U.S. may relax standards on meat for school lunches


Sunday, August 27th 2000, 12:00 am
By: News On 6


Agriculture Department officials say they are discussing the possibility of loosening their new standards for preventing salmonella contamination in ground beef used for the nation's school lunch program.

The reconsideration, which was provoked by criticism from the food industry, has angered consumer advocates.

Since June, the department, which provides 70 percent of the ground beef used in schools, has required that every batch it buys be free of salmonella. Before that, there were no standards for any pathogens, including salmonella, bacteria responsible for about 600 deaths and 1.4 million illnesses last year.

Meat processors complained that the standards were unnecessary – because proper cooking kills the bacteria – and were too difficult to meet. At first, many declined to even bid on government contracts for the school lunch program.

But the industry ended up with a glut of beef, and over the last few weeks, more companies have offered their meat for sale. Still, the department has been able to buy only half the ground beef it needs for the schools, and at a higher price than usual.

School officials in Wisconsin and Illinois said they would buy ground beef on the open market to ensure a steady supply, and New York City officials said they would do the same but reduce the amount they used.

Faced with the industry criticism, Agriculture Department officials began to reconsider the salmonella rules.

When asked last week whether the department was scaling back the standards, Kathleen Merrigan, administrator of the department's Agricultural Marketing Service, said, "I would prefer to say we are fine-tuning them."

Neither Ms. Merrigan nor anyone else at the department would say what the new standards might be.

Consumer groups accused the department of caving in.

Carol Tucker Foreman, a former Agriculture Department official and director of the Food Policy Institute of the Consumer Federation of America, said the department was falling back on its more traditional role of promoting the interests of the food industry and neglecting its duty to protect consumers.

> **Dataset excerpts**:
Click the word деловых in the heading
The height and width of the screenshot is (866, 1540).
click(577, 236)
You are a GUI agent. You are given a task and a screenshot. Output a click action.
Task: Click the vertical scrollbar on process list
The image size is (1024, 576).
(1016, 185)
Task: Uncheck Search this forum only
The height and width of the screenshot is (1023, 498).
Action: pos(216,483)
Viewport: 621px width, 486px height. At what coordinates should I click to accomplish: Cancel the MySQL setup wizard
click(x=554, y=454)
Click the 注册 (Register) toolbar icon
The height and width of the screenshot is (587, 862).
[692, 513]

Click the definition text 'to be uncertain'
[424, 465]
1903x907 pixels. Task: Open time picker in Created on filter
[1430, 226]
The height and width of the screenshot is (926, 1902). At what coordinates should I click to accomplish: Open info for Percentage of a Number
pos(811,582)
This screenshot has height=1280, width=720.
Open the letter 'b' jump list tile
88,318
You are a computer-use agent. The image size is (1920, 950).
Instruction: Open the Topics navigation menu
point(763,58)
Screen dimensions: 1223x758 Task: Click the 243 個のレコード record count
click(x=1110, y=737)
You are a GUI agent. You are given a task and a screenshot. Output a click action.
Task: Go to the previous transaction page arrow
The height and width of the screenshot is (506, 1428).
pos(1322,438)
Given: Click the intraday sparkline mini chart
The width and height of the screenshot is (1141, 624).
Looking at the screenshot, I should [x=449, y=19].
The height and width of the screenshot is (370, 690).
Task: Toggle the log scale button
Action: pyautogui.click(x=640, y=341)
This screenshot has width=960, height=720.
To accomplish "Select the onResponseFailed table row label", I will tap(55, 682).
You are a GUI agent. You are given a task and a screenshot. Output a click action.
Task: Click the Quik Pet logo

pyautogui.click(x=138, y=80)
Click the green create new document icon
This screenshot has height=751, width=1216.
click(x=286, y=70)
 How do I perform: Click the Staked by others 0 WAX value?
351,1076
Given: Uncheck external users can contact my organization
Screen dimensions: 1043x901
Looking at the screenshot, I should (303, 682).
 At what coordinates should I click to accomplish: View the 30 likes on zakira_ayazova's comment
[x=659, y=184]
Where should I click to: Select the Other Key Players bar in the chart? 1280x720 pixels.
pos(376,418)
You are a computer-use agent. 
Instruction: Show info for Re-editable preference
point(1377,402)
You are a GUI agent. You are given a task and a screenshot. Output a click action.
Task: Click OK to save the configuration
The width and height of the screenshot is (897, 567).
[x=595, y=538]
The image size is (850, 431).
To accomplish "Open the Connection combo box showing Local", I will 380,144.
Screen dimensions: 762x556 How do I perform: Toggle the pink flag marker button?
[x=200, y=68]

> **Task requirements**:
• 1. Decide whether each statement agrees with the article on school-lunch meat standards. Answer yes or no for each, and quote the words from the article that settle it. (a) The Agriculture Department supplies 70 percent of the ground beef used in schools. (b) Kathleen Merrigan described what the new standards might be. (c) The department has managed to buy all the ground beef it needs for the schools.
• 2. Pick up the article on school-lunch meat standards after its final sentence and write on from there.
The listing has nothing to do with the article on school-lunch meat standards.

> **Activity answers**:
• 1.
(a) Yes: "provides 70 percent of the ground beef used in schools"
(b) No: "Neither Ms. Merrigan nor anyone else at the department would say what the new standards might be."
(c) No: "the department has been able to buy only half the ground beef it needs for the schools"

• 2.
That duty is one that Agriculture Secretary Dan Glickman has accepted with greater vigor than most of his predecessors.

"What we are saying is they should change their priorities," Ms. Foreman said. "They are saying, 'To buy meat with no salmonella costs us more money, and it's not worth it.' [The department's] ... first obligation is to ensure safe food for children who eat school lunches."

Officials of the American School Food Service Association said its members, who are in charge of school feeding programs, are caught in the middle.

"We are fully committed to all steps appropriate to ensuring safety of food for kids," said Barry Sackin, the association's director of government affairs. "Our only concern is the precipitous way it has been implemented."

The department adopted the new specifications after a federal judge rebuffed its efforts to implement random tests for salmonella at a Supreme Beef Processors plant in Dallas.

The department wanted to close the plant, which had supplied as much as 45 percent of the ground beef used in the school lunch program, after it failed tests for salmonella three times. But the judge said the department did not have the authority to use such tests, which the department has implemented nationwide, and ordered that the plant remain open.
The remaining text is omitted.